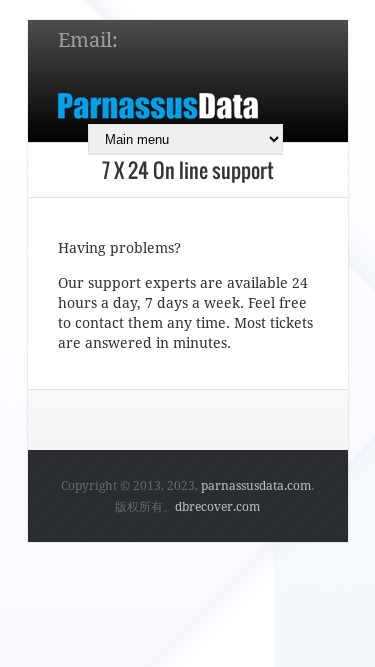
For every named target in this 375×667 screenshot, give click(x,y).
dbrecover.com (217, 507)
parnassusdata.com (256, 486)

*****

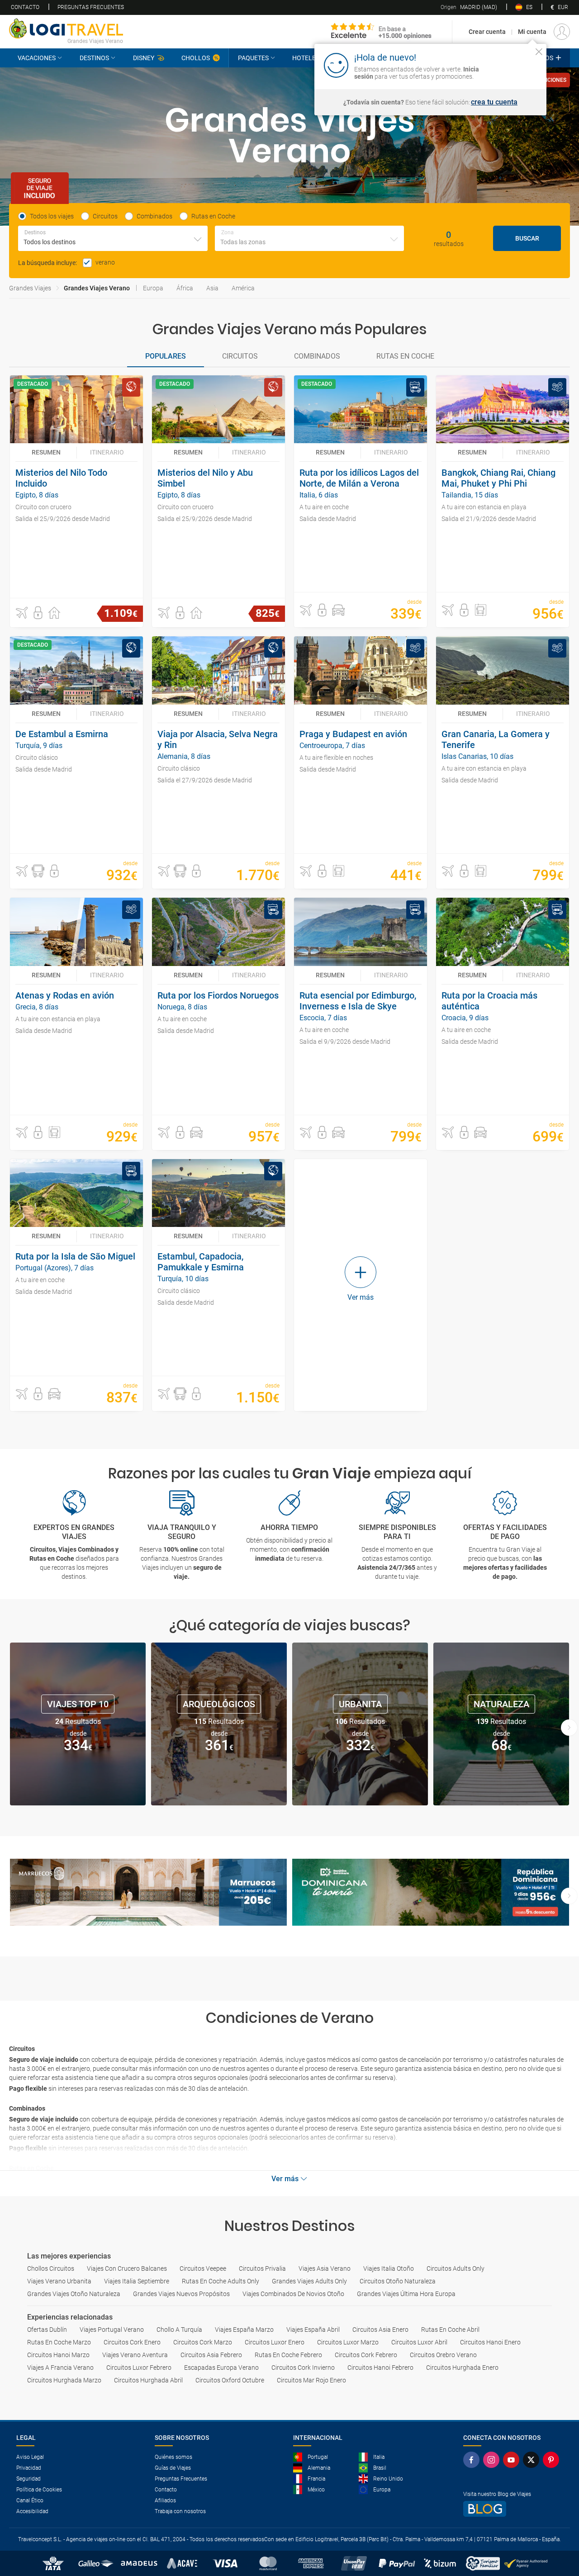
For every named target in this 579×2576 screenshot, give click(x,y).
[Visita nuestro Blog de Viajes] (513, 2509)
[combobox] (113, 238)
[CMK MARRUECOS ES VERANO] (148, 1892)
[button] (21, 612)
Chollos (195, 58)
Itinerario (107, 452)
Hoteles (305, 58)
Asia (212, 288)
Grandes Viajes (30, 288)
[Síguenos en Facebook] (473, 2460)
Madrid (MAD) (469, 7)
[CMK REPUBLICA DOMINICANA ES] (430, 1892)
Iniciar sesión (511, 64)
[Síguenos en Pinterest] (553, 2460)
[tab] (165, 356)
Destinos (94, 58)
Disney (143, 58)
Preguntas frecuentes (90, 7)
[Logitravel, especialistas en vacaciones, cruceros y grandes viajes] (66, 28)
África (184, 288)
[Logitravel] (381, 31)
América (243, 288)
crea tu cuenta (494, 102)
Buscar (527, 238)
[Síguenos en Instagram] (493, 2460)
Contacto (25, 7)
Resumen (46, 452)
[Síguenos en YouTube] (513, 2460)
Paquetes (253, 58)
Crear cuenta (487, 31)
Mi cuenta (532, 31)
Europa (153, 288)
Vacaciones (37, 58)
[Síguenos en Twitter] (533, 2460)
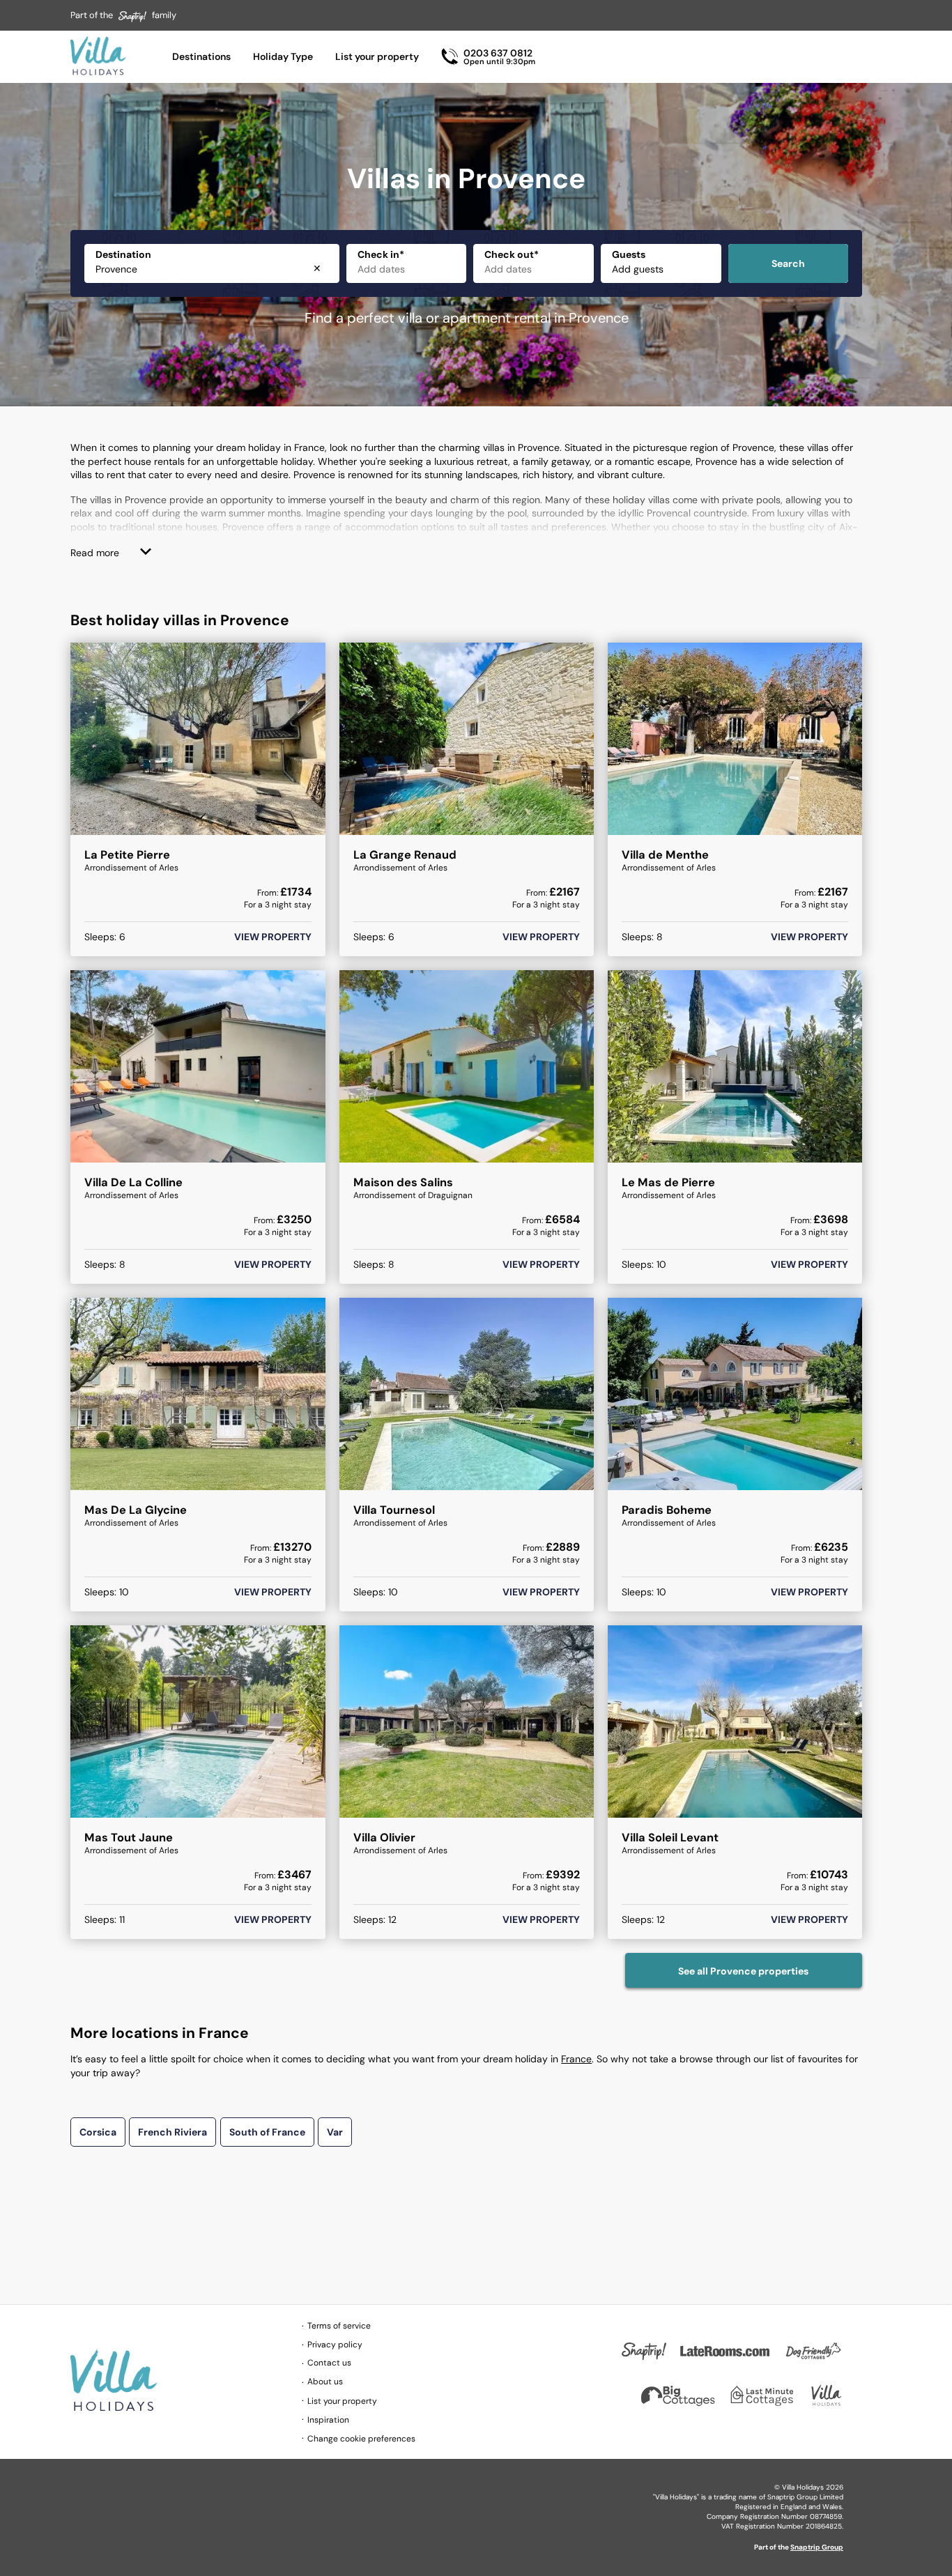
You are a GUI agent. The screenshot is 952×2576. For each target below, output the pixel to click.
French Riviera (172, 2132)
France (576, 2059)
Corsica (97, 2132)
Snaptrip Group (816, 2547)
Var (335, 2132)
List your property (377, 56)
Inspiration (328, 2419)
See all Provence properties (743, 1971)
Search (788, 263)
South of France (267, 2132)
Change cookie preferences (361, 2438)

*****

▶ _About this exercise_: From the records above, extract the lines from the one holding "[combobox] (113, 238)" through the one holding "Change cookie preferences (361, 2438)", word for word; omit the pictures.

▶ _Response to this task_:
[combobox] (113, 238)
[CMK MARRUECOS ES VERANO] (148, 1892)
[button] (21, 612)
Chollos (195, 58)
Itinerario (107, 452)
Hoteles (305, 58)
Asia (212, 288)
Grandes Viajes (30, 288)
[Síguenos en Facebook] (473, 2460)
Madrid (MAD) (469, 7)
[CMK REPUBLICA DOMINICANA ES] (430, 1892)
Iniciar sesión (511, 64)
[Síguenos en Pinterest] (553, 2460)
[tab] (165, 356)
Destinos (94, 58)
Disney (143, 58)
Preguntas frecuentes (90, 7)
[Logitravel, especialistas en vacaciones, cruceros y grandes viajes] (66, 28)
África (184, 288)
[Logitravel] (381, 31)
América (243, 288)
crea tu cuenta (494, 102)
Buscar (527, 238)
[Síguenos en Instagram] (493, 2460)
Contacto (25, 7)
Resumen (46, 452)
[Síguenos en YouTube] (513, 2460)
Paquetes (253, 58)
Crear cuenta (487, 31)
Mi cuenta (532, 31)
Europa (153, 288)
Vacaciones (37, 58)
[Síguenos en Twitter] (533, 2460)
You are a GUI agent. The screenshot is 952×2576. For each target below, output the pixel to click.
French Riviera (172, 2132)
France (576, 2059)
Corsica (97, 2132)
Snaptrip Group (816, 2547)
Var (335, 2132)
List your property (377, 56)
Inspiration (328, 2419)
See all Provence properties (743, 1971)
Search (788, 263)
South of France (267, 2132)
Change cookie preferences (361, 2438)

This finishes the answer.